▸ **Given passage**:
BEGIN

Biological Analysis of Small Reservoir Budha Talab in Raipur

Raghav M. and Biswas P.

Department of Fisheries, I.G.K.V, Raipur, India

ABSTRACT

Budha Talab is the largest pond (30.25 ha.) among total 22 ponds present in the Raipur city. It receives domestic waste and sewage and also used for cloth washing, animal bathing and therefore water quality is fast deteriorating. Total 24 phytoplankton and 10 zooplankton species were identified. Among phytoplankton Scenedesmus sp., Microcystis sp., Oscillatoria sp., Anabaena sp., Melosira sp., Nitzchia sp., Chlorella sp. and among zooplankton Daphnia sp., Moina sp., Diaphanosoma sp. were found throughout the year. Microcystis sp., Oscillatoria sp., Melosira sp., Anabaena sp. (phytoplankton) and Brachionus sp. and Keratella sp. (zooplankton) indicate organic pollution and eutrophic nature of Budha Talab.

INTRODUCTION:

Reservoirs which are situated near human settlements are greatly influenced with the habitation viz. with disposal of sewage, soap and detergents and industrial wastes. In developing countries like India where only few of the big cities posses sewage treatment plants, the proper disposal of sewage is an acute problem. Most of the city sewage and domestic water is disposed into rivers, reservoirs and ponds without any treatment.The sewage water is rich in phosphate due to extensive use of hard and /or soft detergents. It is estimated that about 800 x 10⁶ gallons/day of sewage and sullage can yield an annual out turn of 60,000 t N P K. Domestic sewage contains 250-400 ppm Organic Carbon and 80-120 ppm total nitrogen with a C: N ratio of 3:1 (Mukhophodhyay and Sarangi, 2006). Even small addition of organic matter eutrophicates reservoirs and stimulates bloom in the chain of waters connected to them (Sreenivasan, 1969). Raipur is known as city of ponds. Once upon a time there were 70 ponds (1977) in Raipur city (Marothia, 1997) while reduced to 40 in 1997, but as of today there exists only 22 ponds. Vivekanada sarovar (popularly known as Budha Talab) is the largest tank in the city of Raipur (21⁰14’N, 81⁰38’E). It is surrounded by thick dense habitation. Therefore, Physico-chemical and biological conditions of water get affected due to human interference.

Materials and Methods;

Surface water samples were collected at monthly intervals for twelve months (July 2005-June 2006) from three sampling sites between 2 p.m. to 5 p.m. from Budha Talab. There were three sampling sites-

Site-1 Near outlet (Southern side).

Site-2 Near Vivekananda statue

Site-3 Near Shyam takies (Northern side)

Plankton was collected from surface water by plankton net and sample was fixed in 5% formaldehyde and Lugol’s solution for zooplankton and phytoplankton respectively.

END

▸ **Data provided**:
BEGIN

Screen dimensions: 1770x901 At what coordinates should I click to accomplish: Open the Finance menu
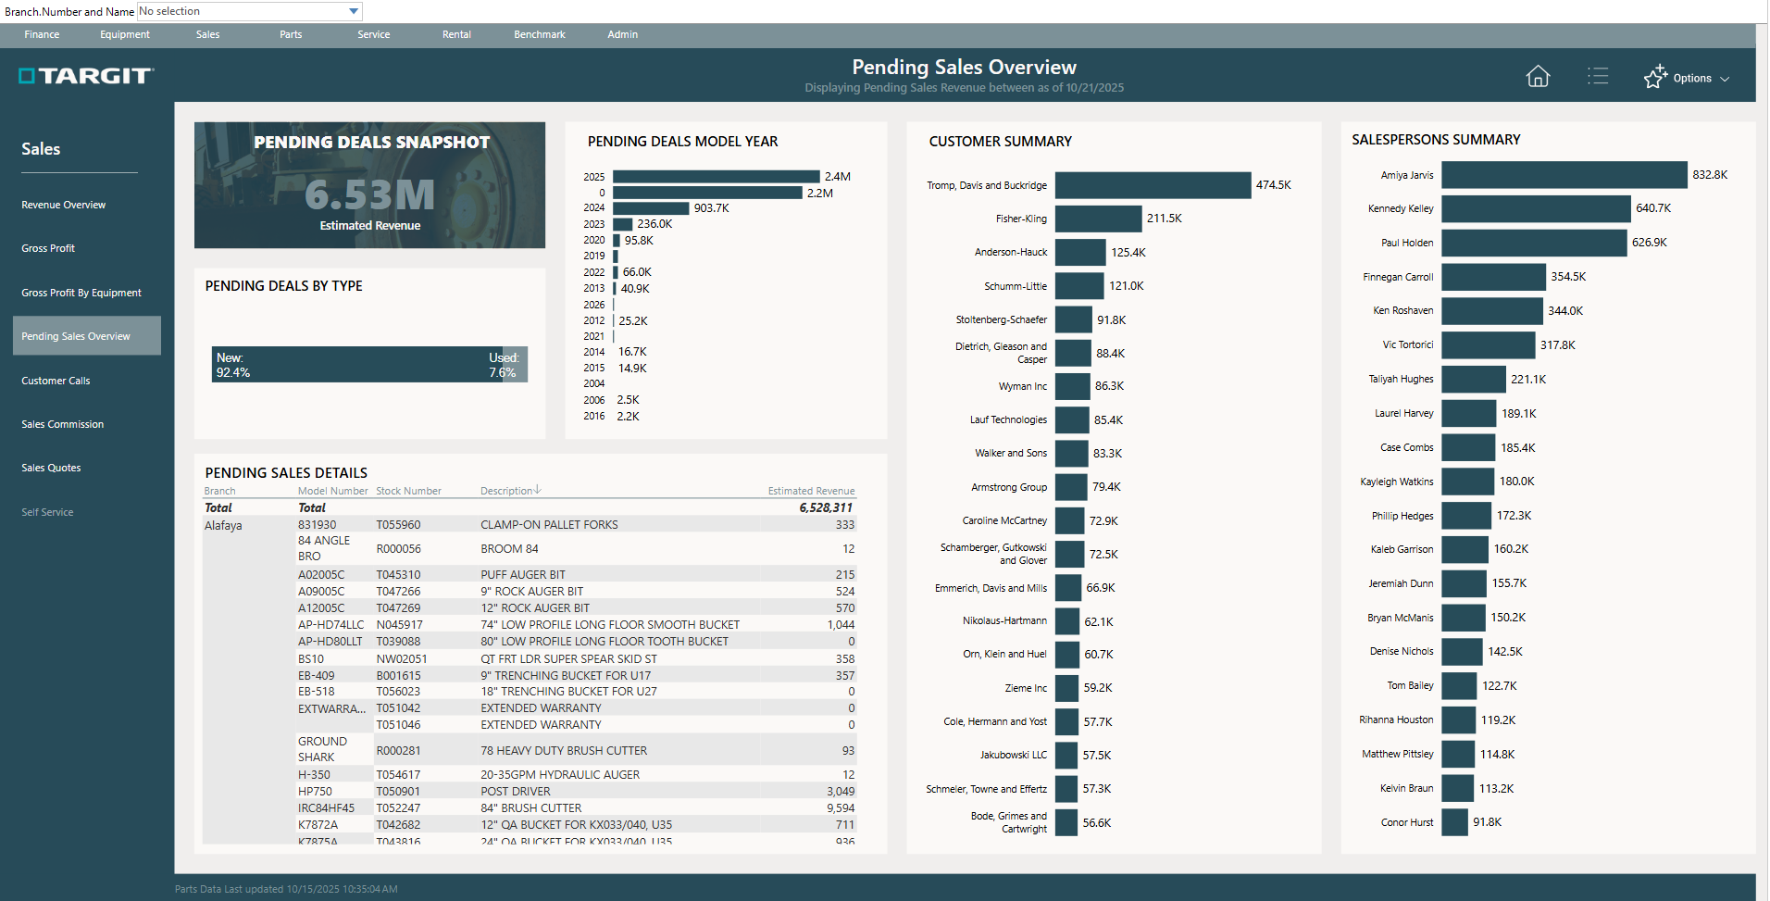[42, 35]
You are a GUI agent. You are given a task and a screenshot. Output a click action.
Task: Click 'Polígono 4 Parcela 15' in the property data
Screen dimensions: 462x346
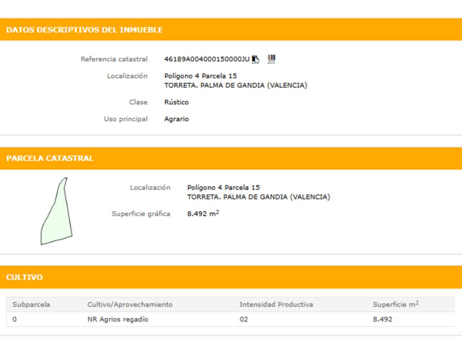pos(200,76)
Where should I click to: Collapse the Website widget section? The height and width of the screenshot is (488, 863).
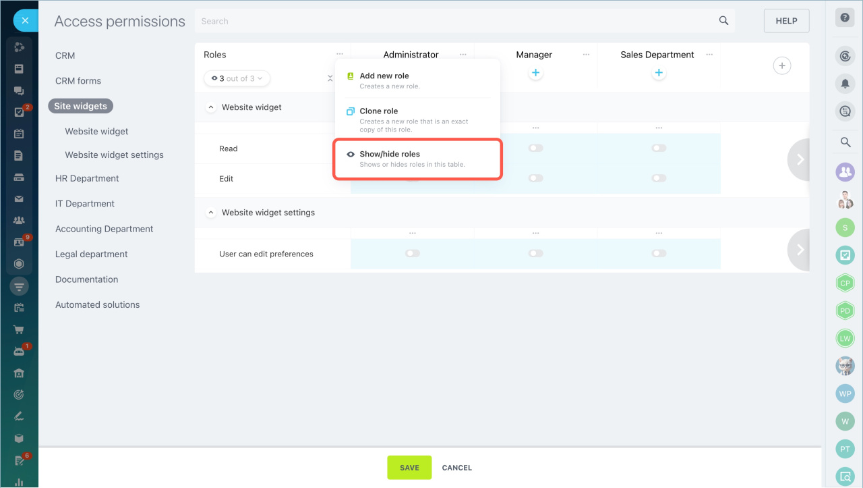tap(210, 107)

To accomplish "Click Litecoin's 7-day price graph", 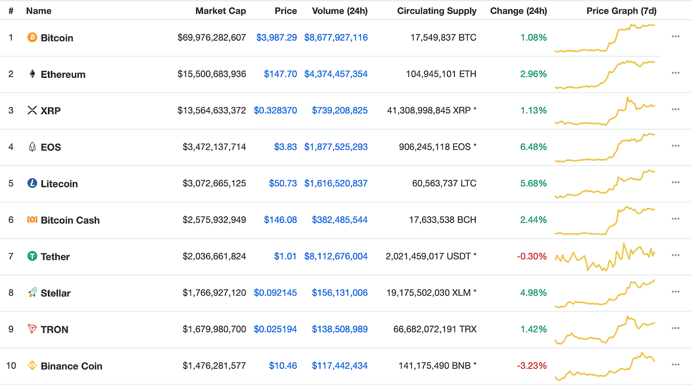I will pos(605,183).
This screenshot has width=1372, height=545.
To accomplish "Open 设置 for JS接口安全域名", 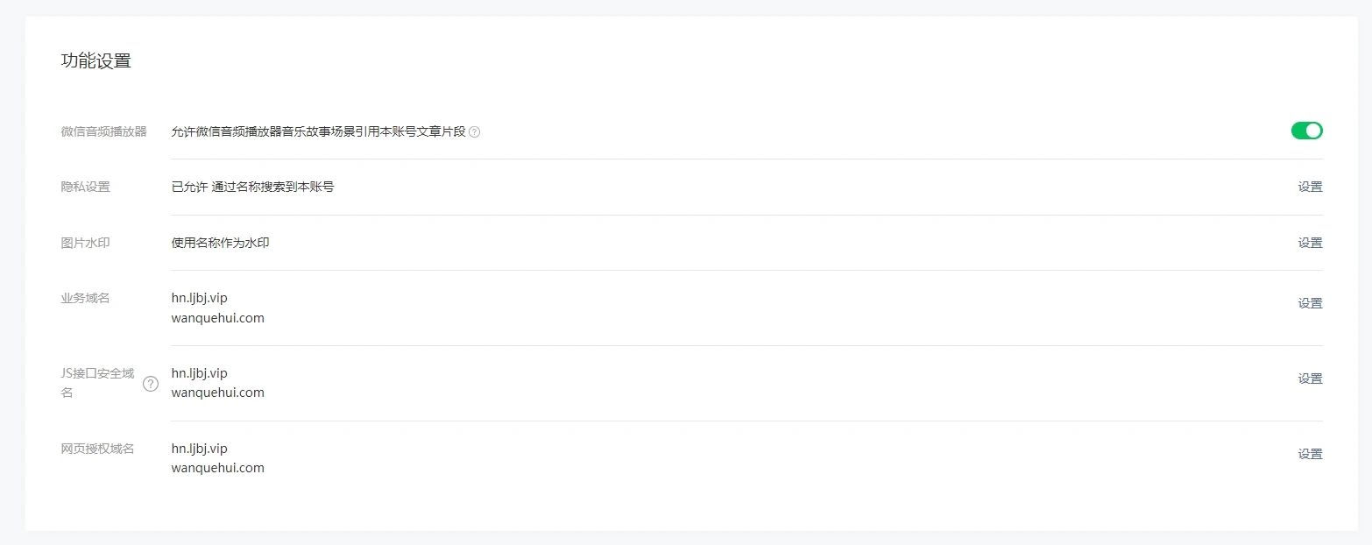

END

▸ **Requirement 1**:
Answer these about the Budha Talab study:
(a) What is the area of Budha Talab?
(b) How many ponds did Raipur have in 1997?
(c) What was used to fix the phytoplankton samples?
▸ **Requirement 2**: Continue the Budha Talab study from the point where it stops.
The entries have nothing to do with the Budha Talab study.

▸ **Your response 1**:
(a) 30.25 ha.
(b) 40.
(c) Lugol's solution.

▸ **Your response 2**:
The plankton samples were stored in plastic bottles and observed under compound microscope for identification. The plankton and algae were identified with the help of various keys e.g. Needham (1962), Cramar (1984), Plaskitt (1997), Sinha and Naik (1997) and APHA (1998). Quantitative analysis of plankton was done by Sedgwick Rafter cell. Primary productivity was measured by light and dark bottle method (APHA, 1998). Light and dark DO bottles (300ml) were placed at one-foot depth and kept incubated for 3 hours. After 3 hours bottles were taken up and oxygen was fixed with Winkler’s A and Winkler’s B solution. The result is expressed in mg C/cm ³/h.

RESULT AND DISCUSSION:

The monthly distributions of phytoplankton are given in Table-4.2. Twenty four phytoplankton species were identified and among them 13 were represented by Chlorophyceae, 5 species of Cyanophyceae, 4 of Bacillariophyceae and 2 species of Euglenophyceae. Among phytoplankton Chlorophyceae was also found to be a dominant group (Selot, 1977). Six genera observed by Palmer (1969) are common with present study (Euglena sp., Oscillatoria sp., Scenedesmus sp., Chlorella sp., Nitzchia sp. and Navicula sp.). Among Chlorophyceae Actinastrum sp., chlorella sp., Scenedesmus sp., Richtirella sp.; among Cyanophyceae, Microcystis sp., Anabaena sp., Oscillatoria sp. were found throughout the year in all months. Among Bacillariophyceae Melosira sp. and Nitzchia sp. and among Euglenophyceae Euglena sp. was found in all months over the year. The presence of Microcystis sp. indicates the eutrophic nature and the organic pollution in the pond as indicated by Ganapati (1940) and Singh (1955). The presence of other species like Oscillatoria, Scenedesmus, Chlorella and Nitzchia indicate organic pollution as also reported by Rao et al. 1978) and Mukhopadhaya and Sarangi (2006). Kanungo, 1987) identified Melosia sp as bioindicator of pollution and this species was found almost throughout the year. Most of these phytoplankton found in our study indicated that, the pond is organically polluted with eutrophic condition. It is also proved by palmer Index (1969) that six phytoplankton genera found in Budha Talab stand in first seven genera listed given by Palmer.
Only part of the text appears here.